OESO prijst Nederlands innovatiebeleid
Onderzoek aan hogescholen verdient meer geld en aandacht, vindt economische samenwerkingsorganisatie OESO. Maar dat mag niet ten koste gaan van fundamenteel onderzoek.
Nederland is een van de meest succesvolle kenniseconomieën ter wereld, concludeert de OESO in haar nieuwste review van het Nederland innovatiebeleid. Het topsectorenbeleid werkt volgens het lijvige rapport prima, en bevordert de samenwerking tussen kennisinstellingen en het bedrijfsleven.
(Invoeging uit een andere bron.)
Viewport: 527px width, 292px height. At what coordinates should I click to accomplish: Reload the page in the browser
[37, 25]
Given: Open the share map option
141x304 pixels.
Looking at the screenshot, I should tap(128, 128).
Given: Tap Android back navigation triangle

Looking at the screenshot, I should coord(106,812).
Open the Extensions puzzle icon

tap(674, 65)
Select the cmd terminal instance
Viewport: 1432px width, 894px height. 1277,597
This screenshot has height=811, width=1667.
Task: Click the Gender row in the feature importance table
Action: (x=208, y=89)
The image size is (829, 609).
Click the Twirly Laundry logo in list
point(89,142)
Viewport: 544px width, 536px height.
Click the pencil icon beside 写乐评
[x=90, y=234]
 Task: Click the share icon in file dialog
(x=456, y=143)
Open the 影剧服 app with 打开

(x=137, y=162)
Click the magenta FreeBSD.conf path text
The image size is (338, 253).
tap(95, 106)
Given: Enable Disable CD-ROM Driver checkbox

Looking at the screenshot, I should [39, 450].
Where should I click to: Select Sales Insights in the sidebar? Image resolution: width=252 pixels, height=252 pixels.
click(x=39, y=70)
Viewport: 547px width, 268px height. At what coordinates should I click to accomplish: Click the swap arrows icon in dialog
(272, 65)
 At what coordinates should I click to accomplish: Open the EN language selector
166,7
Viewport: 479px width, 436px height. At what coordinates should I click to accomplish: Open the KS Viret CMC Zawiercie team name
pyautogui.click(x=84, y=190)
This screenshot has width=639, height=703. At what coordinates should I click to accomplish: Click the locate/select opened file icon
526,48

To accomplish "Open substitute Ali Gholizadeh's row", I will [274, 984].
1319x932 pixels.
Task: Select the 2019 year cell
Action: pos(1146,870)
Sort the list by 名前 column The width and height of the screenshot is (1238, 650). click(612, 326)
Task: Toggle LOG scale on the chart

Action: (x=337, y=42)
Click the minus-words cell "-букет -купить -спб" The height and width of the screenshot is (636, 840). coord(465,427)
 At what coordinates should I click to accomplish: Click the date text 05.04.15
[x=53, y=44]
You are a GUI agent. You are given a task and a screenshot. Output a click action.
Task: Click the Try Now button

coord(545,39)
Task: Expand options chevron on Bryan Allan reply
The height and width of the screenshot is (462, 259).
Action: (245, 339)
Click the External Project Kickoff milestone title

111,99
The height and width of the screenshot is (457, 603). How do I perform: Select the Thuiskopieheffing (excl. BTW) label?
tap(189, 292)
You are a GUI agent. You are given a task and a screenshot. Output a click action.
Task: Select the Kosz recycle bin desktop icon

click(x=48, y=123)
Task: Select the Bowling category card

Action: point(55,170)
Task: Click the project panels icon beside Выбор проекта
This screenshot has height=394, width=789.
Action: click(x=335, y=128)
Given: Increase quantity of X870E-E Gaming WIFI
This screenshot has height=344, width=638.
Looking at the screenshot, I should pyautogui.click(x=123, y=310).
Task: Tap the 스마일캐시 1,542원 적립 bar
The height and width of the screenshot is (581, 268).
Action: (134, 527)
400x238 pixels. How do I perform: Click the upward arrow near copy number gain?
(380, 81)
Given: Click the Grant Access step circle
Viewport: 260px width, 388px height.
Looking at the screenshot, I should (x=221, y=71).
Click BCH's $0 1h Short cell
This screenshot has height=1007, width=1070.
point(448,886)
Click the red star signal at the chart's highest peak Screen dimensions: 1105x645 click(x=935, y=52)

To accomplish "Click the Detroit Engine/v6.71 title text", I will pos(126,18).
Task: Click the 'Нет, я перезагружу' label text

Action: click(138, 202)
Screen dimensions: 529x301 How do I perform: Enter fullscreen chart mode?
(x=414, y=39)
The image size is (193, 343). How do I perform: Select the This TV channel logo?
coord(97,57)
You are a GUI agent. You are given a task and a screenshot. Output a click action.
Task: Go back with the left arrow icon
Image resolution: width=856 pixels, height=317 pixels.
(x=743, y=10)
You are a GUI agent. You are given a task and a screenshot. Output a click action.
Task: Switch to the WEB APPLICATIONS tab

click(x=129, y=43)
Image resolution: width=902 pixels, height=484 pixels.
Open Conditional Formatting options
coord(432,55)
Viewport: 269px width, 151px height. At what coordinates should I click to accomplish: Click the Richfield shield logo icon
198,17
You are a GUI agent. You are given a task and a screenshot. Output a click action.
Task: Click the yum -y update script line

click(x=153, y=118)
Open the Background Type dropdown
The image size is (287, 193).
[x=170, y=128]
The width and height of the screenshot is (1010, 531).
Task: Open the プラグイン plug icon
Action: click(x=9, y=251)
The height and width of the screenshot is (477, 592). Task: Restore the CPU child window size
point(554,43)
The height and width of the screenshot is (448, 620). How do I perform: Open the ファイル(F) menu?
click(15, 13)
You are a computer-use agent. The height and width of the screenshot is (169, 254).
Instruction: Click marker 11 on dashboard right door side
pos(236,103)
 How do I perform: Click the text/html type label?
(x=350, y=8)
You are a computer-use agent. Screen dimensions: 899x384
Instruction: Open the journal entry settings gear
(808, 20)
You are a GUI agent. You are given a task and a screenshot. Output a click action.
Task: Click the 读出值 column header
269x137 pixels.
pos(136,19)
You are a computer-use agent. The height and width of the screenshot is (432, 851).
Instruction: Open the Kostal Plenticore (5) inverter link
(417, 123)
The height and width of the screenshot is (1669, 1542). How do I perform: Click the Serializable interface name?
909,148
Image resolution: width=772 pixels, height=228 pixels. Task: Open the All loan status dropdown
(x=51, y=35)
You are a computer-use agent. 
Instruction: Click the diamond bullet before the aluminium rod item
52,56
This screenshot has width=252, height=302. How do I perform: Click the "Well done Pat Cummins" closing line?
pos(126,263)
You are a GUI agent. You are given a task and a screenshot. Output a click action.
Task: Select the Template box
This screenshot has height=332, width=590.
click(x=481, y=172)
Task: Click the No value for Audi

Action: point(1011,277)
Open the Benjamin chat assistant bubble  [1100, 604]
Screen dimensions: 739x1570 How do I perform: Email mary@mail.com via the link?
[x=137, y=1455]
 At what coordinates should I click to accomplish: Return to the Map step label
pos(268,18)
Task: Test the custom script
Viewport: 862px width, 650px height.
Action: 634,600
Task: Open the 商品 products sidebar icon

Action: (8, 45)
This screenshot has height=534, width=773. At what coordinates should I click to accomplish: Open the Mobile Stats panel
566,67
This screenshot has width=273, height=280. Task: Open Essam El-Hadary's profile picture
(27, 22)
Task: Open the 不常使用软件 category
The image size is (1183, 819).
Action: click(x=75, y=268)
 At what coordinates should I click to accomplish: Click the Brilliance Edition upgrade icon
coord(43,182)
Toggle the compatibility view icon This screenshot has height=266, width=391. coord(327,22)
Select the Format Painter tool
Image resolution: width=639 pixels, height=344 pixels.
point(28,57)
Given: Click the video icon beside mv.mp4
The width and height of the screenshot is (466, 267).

Maar de OESO waarschuwt: pas op dat het beleid niet ten onder gaat aan zijn eigen succes. Er moet niet té veel geld naar de topsectoren, want dat gaat ten koste van het fundamentele onderzoek waar Nederlandse universiteiten nu juist zo goed in zijn. “De regering moet een balans vinden en voorkomen dat ze te veel snijdt in de basis van de onderzoeksbekostiging.”
Bij het verbeteren van het innovatiebeleid, is een belangrijke rol weggelegd voor het praktijkgerichte onderzoek aan hogescholen. Kleine ondernemers verdienen een sterkere positie binnen de topsectoren, vindt de OESO, en hogescholen zijn bij uitstek geschikt om juist hen te helpen. Nu is het topsectorenbeleid nog te veel gericht op multinationals die het zonder overheidssteun waarschijnlijk ook wel redden.
Lectoren kunnen een brug slaan tussen kleine ondernemers, grote bedrijven en kennisinstellingen. “Dit is het moment om daar de onderzoekscapaciteit te versterken”, aldus het rapport. Meer geld dus, maar ook meer aandacht voor de relatie tussen de onderzoekstaak en het lesprogramma van opleidingen.
De beroepsbevolking is hoog opgeleid, wat goed is voor het innovatieve vermogen van een land, maar het aantal afgestudeerden in de bètahoek blijft nog steeds achter bij veel andere landen. De OESO hoop dat het Techniekpact en maatregelen in het kader van de topsectoren voorkomen dat er “witte vlekken” ontstaan in het onderwijs.